In [1]:
# Standard Imports
import time
import os

# Utility for collecting execution times
from timer import Timer

# Audio libraries
from openai import OpenAI
import speech_recognition as sr
import librosa
import soundfile as sf
from gtts import gTTS
from pydub import AudioSegment
from pydub.playback import play

# LLM
from chatgpt import get_completion

# Personal access tokens
from key import openai_key, wit_key

# Create output directory
os.makedirs('./waves', exist_ok=True)

In [2]:
# Create an OpenAI client
client = OpenAI(
    api_key=openai_key,
)

# The different voices supported by OpenAI
voices = ['alloy', 'echo', 'fable', 'onyx', 'nova', 'shimmer']

# A few test phrases
phrases = ["Suzy sells sea shells by the sea shore", 
           "Peter Piper picked a peck of pickled peppers",
           "The longest word in the English language that doesn't repeat a character is uncopyrightable"]

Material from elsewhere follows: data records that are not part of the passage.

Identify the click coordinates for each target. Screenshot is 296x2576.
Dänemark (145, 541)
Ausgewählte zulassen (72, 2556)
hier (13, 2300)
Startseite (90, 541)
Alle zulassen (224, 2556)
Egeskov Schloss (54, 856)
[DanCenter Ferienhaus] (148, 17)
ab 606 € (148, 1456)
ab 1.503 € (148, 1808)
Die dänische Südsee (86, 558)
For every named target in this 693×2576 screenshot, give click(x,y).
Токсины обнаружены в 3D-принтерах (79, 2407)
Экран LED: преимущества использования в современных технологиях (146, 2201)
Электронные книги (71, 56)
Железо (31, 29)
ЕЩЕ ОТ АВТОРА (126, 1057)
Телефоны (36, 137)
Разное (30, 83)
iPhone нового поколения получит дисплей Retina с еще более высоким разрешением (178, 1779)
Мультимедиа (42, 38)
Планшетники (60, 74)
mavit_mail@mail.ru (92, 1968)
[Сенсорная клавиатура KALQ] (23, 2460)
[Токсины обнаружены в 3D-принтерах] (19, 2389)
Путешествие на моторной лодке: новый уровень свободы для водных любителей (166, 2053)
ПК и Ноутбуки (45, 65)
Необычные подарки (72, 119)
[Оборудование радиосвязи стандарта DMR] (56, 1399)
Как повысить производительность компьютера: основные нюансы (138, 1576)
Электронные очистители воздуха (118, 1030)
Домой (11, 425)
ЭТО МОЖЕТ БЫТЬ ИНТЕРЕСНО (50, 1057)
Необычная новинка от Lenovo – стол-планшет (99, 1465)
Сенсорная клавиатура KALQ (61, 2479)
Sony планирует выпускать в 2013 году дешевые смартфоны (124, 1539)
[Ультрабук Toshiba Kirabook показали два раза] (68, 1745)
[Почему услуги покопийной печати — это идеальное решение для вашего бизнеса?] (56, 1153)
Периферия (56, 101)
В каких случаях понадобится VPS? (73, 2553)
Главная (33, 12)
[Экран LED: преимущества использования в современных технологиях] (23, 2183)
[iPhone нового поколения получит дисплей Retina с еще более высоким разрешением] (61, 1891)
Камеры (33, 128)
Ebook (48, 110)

# To keep track of the generated files
voice_paths = []

# Generate a wav file for each phrase and voice
for i, phrase in enumerate(phrases):
    voice_paths.append(f'./waves/gTTS{i}_speech.wav')
    
    with Timer('gTTS'):
        gTTS(phrase).save(voice_paths[-1])
        # gTTS saves in mp3 format, need to convert to wav
        audio = AudioSegment.from_mp3(voice_paths[-1])
        audio.export(voice_paths[-1], format="wav")

    for voice in voices:
        time.sleep(20) # Sleep so we don't hit the OpenAI RPM while gathering metrics
        voice_paths.append(f'./waves/{voice}{i}_speech.wav')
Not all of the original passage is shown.